▶ [Required work] Return, word for word, the lines running from the line with "The width and height of the screenshot is (833, 1200)." up to and including the line with "Looking at the image, I should click on (488, 114).".

▶ [Saved entries]
____
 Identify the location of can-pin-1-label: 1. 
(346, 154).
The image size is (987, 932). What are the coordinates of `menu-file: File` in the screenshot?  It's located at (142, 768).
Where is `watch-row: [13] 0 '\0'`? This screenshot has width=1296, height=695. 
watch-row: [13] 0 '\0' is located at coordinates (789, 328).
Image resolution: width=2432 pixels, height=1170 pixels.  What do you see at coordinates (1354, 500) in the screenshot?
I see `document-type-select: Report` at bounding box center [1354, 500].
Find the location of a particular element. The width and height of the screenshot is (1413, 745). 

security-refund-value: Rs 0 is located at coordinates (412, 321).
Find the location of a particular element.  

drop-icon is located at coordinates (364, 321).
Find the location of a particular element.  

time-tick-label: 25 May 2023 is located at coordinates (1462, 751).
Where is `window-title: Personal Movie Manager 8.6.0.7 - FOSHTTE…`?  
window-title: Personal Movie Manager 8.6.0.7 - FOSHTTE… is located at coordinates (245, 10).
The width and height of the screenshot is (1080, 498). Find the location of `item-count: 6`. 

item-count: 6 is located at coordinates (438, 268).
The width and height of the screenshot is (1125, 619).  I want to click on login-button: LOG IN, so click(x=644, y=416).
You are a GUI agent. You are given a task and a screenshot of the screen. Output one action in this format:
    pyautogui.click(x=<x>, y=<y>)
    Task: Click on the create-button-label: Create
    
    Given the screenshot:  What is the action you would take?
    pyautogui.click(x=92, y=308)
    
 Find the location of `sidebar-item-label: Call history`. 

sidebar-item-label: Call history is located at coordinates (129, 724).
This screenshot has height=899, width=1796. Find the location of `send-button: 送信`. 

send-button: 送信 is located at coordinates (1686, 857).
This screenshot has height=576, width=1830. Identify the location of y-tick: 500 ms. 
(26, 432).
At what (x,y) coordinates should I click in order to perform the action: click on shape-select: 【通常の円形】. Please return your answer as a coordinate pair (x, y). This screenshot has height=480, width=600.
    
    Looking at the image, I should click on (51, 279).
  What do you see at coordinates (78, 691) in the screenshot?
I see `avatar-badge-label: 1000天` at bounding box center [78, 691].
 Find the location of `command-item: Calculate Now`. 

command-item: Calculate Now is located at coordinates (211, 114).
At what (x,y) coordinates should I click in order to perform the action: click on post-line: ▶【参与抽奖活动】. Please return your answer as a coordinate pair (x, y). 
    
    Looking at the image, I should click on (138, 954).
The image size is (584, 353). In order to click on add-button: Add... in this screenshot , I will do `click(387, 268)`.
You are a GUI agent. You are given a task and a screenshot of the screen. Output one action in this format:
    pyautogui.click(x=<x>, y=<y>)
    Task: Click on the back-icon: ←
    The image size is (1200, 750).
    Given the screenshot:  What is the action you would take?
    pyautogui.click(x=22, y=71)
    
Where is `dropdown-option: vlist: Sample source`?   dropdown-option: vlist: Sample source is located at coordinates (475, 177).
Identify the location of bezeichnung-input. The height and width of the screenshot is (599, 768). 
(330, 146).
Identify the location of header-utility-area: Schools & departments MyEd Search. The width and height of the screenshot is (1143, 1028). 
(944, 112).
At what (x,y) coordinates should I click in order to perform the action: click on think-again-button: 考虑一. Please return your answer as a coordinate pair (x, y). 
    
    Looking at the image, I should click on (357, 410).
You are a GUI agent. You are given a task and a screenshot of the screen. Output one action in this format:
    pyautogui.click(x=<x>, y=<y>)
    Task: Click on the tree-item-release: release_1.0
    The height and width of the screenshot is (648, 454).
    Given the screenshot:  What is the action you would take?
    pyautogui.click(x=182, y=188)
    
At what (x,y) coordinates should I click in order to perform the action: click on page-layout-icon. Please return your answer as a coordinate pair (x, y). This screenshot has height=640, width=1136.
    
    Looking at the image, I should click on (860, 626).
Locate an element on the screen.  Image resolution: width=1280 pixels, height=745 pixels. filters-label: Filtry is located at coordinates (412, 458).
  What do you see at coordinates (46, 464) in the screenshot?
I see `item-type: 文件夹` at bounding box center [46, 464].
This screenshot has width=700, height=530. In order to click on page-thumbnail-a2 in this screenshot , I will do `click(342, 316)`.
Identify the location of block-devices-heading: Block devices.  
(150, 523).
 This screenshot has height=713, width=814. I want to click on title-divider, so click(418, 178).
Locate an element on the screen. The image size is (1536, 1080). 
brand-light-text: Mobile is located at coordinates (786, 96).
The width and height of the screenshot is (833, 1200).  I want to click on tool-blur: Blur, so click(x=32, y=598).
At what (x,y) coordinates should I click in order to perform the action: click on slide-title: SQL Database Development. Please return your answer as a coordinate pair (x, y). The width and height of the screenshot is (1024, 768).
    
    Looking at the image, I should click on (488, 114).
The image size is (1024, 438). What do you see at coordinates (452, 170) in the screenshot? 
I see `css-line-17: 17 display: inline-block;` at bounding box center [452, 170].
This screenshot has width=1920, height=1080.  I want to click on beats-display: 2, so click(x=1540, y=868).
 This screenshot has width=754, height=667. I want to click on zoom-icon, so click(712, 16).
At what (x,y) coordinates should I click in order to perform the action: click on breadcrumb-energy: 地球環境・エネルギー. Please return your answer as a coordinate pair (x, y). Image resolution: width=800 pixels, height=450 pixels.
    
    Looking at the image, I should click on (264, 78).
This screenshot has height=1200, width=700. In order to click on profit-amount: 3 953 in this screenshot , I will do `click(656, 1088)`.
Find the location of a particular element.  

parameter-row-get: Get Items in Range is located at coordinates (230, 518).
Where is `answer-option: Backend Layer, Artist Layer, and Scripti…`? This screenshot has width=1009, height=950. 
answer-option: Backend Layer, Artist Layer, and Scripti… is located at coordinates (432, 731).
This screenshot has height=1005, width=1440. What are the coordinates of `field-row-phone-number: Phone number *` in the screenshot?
____
▶ [Answer area]
The width and height of the screenshot is (833, 1200).  I want to click on tool-blur: Blur, so click(x=32, y=598).
At what (x,y) coordinates should I click in order to perform the action: click on slide-title: SQL Database Development. Please return your answer as a coordinate pair (x, y). The width and height of the screenshot is (1024, 768).
    
    Looking at the image, I should click on (488, 114).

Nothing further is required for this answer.